2011-05-03

How Not To Localize Your Software

Software localization is difficult. There are so many differences in natural langauges we use. In this post, I want to write about how not to localize your software. That is, there are so many softwares and libraries trying to deal with the localization, badly. They believe their works helps localization. But in reality, it just make things worse.

First and the most important. Collation is a bad idea. I have no idea what the collation is all about. Because, Japanese doesn't have that kind of concept. So if your software dealing with collation, you're doing thing that isn't generic among most natural langauges in the world.

Just look at the wikipedia entry for the Collation.

Collation - Wikipedia, the free encyclopedia

See Languages at the left side. If collation is so generic and it matters in all languages, then why there are only 19 languages for corresponding entry in the list. Why there is no Japanese, Chinese, Korean? Because, we don't have such a concept.

Case, accent, character ordering, these things does not exist or simply doesn't work at all in Japanese.

Plural handling. Please, Don't. Just don't do that. If you think plural handling is important for localization, you shall not implement the localization library in the first place.

For ease of localization, software should implement the most generic feature that makes sense in all natural languages. Plural handling is not a generic concept. We should rather change our natural language to make it easier for processing.

English. If localization library requires English knowledge, then it sucks. Really. It's horrible. The fact we need localization is not all people understand the single language. Software developer is no exception.

You may argue that programmer should understand English, localization is for user. That doesn't work at all. Programmers are, in the same time, users. If you can hire enough programmers who knows English well in that country, then you don't need a localization for English software in that country.

If you're living in a country where English is not a official language, but you and all citizens can understand English, then English defeated your language. What language do they use to teach students? English? Then, your language is dead. You don't need a localization at all.

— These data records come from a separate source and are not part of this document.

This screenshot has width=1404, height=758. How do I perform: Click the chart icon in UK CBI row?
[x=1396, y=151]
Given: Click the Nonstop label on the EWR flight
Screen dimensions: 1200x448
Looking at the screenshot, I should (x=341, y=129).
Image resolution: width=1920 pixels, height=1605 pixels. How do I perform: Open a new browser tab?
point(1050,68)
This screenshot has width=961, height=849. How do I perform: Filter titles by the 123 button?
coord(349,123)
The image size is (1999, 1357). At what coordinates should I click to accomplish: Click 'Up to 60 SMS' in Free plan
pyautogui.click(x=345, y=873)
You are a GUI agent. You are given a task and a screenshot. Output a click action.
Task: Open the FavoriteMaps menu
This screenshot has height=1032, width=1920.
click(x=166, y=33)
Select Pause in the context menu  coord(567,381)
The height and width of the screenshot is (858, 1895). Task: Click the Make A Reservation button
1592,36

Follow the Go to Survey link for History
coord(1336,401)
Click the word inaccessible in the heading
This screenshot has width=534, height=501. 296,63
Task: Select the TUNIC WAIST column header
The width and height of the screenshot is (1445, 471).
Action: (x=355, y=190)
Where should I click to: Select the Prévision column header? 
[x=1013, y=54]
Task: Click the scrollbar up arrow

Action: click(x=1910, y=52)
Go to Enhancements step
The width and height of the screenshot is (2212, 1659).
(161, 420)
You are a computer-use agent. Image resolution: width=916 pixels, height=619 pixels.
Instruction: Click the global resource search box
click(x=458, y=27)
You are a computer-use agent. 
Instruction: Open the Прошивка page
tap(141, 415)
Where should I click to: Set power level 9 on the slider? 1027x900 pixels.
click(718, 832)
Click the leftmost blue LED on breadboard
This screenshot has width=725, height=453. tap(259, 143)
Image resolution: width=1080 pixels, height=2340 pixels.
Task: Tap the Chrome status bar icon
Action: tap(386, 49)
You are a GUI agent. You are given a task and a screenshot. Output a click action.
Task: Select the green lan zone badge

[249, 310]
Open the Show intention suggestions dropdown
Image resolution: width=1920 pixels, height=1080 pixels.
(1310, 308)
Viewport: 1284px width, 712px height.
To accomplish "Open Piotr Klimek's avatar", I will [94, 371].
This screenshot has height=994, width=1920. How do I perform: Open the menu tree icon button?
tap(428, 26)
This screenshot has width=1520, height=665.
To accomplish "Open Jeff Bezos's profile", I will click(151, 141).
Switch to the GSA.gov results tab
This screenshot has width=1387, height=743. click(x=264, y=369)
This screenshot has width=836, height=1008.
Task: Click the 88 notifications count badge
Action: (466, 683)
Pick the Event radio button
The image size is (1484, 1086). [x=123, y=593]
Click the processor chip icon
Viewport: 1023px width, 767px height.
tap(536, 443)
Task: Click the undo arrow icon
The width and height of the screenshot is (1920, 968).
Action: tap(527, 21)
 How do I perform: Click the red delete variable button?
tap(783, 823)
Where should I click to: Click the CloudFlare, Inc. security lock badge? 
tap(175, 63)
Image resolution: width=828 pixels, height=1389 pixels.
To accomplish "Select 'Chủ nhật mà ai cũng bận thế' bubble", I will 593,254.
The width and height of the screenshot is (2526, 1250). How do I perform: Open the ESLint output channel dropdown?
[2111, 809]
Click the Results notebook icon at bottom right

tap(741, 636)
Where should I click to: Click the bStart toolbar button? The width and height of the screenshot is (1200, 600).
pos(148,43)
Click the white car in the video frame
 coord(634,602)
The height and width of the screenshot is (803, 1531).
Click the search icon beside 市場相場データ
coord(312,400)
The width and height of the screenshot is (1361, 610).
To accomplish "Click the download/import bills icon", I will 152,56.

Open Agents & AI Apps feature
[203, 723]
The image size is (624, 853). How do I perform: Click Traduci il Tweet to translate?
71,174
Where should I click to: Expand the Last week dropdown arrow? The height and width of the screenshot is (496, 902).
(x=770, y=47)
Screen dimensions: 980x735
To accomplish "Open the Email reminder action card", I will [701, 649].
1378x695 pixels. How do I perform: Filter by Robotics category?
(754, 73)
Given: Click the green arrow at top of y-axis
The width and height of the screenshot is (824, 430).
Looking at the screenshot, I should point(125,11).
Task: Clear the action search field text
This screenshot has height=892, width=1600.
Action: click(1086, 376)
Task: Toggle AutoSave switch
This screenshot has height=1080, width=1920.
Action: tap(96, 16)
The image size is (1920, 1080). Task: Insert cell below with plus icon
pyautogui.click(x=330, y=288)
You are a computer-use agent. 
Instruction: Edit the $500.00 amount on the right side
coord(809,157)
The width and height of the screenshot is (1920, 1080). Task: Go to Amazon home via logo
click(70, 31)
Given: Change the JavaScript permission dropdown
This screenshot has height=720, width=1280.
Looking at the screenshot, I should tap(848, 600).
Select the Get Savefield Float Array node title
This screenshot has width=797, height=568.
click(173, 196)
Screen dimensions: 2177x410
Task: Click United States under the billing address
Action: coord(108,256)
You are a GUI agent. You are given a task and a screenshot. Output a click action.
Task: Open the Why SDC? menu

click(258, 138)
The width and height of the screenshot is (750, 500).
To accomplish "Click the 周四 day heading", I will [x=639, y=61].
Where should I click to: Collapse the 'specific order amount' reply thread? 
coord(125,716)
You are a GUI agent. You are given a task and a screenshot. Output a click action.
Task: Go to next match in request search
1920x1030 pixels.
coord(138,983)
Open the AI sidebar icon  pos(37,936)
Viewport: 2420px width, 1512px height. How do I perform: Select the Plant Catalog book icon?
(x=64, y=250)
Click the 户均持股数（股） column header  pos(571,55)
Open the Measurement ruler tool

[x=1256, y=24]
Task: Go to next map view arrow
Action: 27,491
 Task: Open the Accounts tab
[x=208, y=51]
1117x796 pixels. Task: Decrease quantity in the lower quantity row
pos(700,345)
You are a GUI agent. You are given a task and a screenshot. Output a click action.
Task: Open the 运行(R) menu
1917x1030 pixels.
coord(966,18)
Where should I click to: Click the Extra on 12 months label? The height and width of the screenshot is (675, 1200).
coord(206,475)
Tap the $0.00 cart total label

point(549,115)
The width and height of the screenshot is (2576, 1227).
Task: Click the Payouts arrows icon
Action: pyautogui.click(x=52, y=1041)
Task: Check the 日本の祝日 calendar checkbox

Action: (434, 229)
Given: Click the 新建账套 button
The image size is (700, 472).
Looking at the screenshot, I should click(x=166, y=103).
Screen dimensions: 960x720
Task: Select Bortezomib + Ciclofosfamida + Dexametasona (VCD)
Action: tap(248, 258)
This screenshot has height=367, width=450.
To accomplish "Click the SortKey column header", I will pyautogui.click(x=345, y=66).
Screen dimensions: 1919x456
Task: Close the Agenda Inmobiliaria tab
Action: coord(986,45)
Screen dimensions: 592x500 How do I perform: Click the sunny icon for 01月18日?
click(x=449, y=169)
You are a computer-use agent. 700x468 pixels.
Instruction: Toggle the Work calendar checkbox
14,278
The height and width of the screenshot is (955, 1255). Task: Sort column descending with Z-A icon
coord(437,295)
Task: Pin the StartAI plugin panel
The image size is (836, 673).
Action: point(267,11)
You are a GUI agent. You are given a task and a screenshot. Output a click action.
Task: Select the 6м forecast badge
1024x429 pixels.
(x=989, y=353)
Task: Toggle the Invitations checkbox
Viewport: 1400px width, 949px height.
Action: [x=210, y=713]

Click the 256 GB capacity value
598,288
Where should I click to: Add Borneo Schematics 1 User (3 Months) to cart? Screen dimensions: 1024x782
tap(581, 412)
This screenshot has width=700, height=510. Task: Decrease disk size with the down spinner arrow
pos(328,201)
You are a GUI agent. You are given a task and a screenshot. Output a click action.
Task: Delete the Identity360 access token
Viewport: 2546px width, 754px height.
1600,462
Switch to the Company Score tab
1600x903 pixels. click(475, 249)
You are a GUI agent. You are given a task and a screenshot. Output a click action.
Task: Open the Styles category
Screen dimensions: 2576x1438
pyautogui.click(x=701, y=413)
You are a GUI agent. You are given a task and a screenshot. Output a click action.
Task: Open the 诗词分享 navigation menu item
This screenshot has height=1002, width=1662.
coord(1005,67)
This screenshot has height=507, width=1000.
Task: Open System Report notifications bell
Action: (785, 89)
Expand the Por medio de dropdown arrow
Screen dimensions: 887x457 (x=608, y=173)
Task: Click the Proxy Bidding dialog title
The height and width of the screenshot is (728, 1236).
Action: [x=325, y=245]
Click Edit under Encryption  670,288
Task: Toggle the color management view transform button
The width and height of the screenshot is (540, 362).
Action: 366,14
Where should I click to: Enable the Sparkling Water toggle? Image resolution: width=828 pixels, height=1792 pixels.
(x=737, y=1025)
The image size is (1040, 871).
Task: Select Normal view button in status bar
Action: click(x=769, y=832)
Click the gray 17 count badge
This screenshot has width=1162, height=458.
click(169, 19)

We need a localization because we don't know that language. If your software does one of above in the name of localization, please don't. It's just doesn't work at all.

I bet if you insist English, you also insist plural handling. Consider, how can we completely abandon our language when you can't even abandon one of your silly grammar in your language? Nobody can.

These close minded non-generic implementation almost always has assumption how language should be processed. For other languages, it doesn't make sense and it must be modified. So we need to patch source code or binary. In that case, localization library become just another obstacle for localization. Localization cost is as same as localizing hard-coded software.

5 comments:

Anonymous said...

紙の辞書なんてもうご覧になったことはないんですか? (ないとしても不思議はないが。日本でもほとんど電子辞書に置き換えられた分野だし)
ああ>アあ>あい
かがく>がかく>かき
のようなソートをするために必要なのがCollationですが。
欧米のような複雑なCollationは必要ないかもしれませんが、Collationの概念がないというのは明らかに誤りです。日本語にCollationの概念が存在しないならJIS X 4061は何なのですか?
日本語版ウィキペディアに項目がないのは単に日本語版ウィキペディアが終わってるからで、そんなものあてにするほうがどうかしています。

江添亮 said...

漢字には複数の読みがあるのですが、どうやって読みによるソートをするつもりですか?

Egtra said...

なるほど、JIS X 4061の代表読み集合はおもしろいですね。各漢字ごとに「代表読み」(特定の読み仮名)を定めて、代表読みによって漢字の順序を決めると(X 4061での一手法であって、X 4061はこれだけがすべてではありませんが)。

ほか、漢字交じりのソートの一例として思い付くのは、Windowsが「XJIS」(X 4061らしい)と「部首/画数」から選べることです。
http://blogs.msdn.com/b/sqljapan/archive/2008/06/16/japanese-japanese-xjis-100-japanese-bushu-kakusu-100.aspx

江添亮 said...

その手のソートは、日本語には有効かもしれませんが、すべての言語に適用できるほど汎用的ではありません。
真にローカライズを考えるならば、すべての言語に適用できない概念はそぎ落とすべきです。

Egtra said...

ええ、特定の言語に特有の処理というのは避けられるならそれに越したことはないですね。その上で、ある程度Internationalizationが為されたソフトウェアは、今度はかえって言語や地域に特有の処理を作り込んでいく印象を自分は抱いていて、おもしろいと思っています。MS Officeなんかで言語によって機能が違う(日本語と英語でしか試したことはありませんが)という経験がありまして。